From the line that contains "756x507 pixels." to the last line of the data below, transcribe every line exactly. Do not include the pictures.
- - -
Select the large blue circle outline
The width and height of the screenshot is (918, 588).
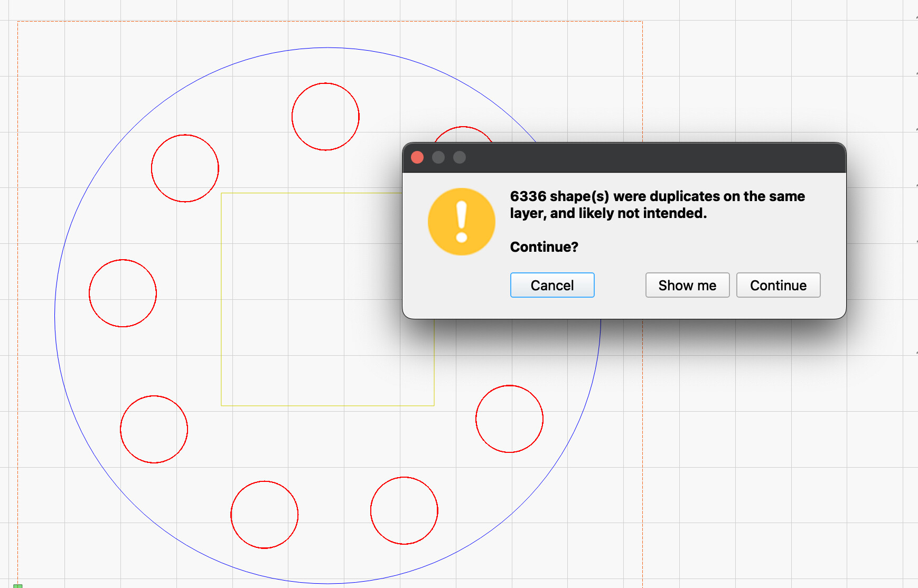[x=55, y=316]
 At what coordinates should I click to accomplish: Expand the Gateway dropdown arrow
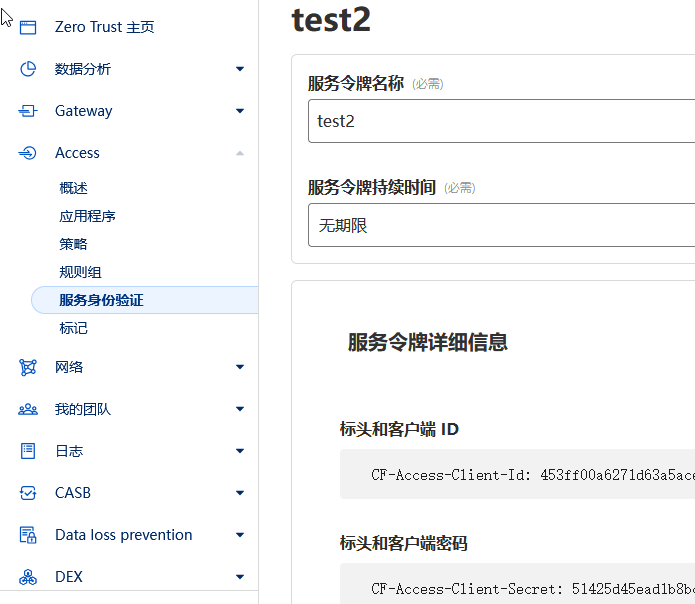240,111
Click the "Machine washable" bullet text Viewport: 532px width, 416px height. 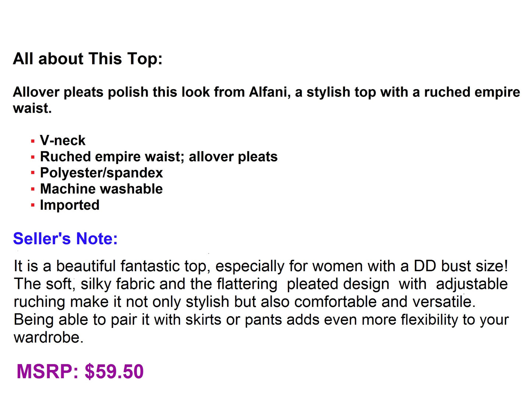(101, 189)
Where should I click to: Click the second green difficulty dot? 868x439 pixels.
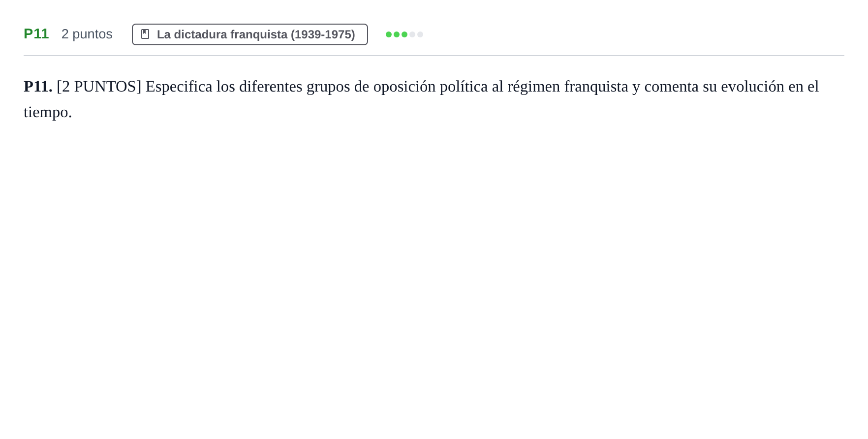pos(397,34)
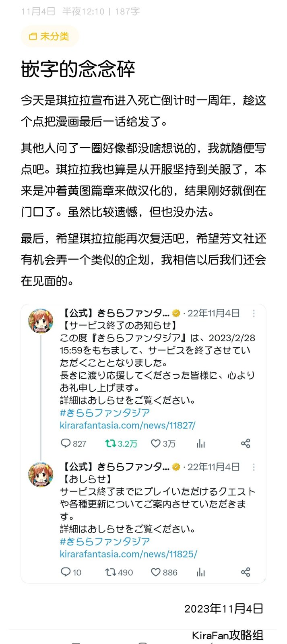The width and height of the screenshot is (287, 644).
Task: Click the retweet icon showing 3.2万
Action: 109,443
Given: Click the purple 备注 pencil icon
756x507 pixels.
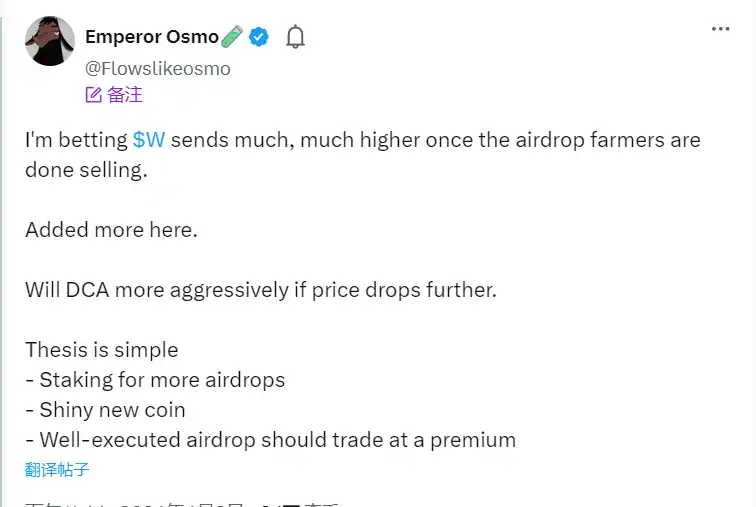Looking at the screenshot, I should pos(94,95).
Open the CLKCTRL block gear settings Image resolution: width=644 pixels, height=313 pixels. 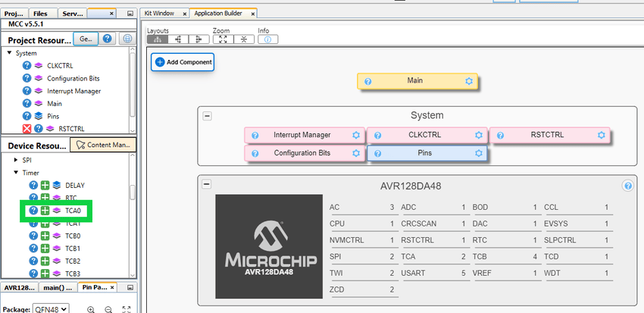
- - -
> [Output for this task]
756x507 pixels.
Looking at the screenshot, I should pos(94,95).
Open the CLKCTRL block gear settings Image resolution: width=644 pixels, height=313 pixels. 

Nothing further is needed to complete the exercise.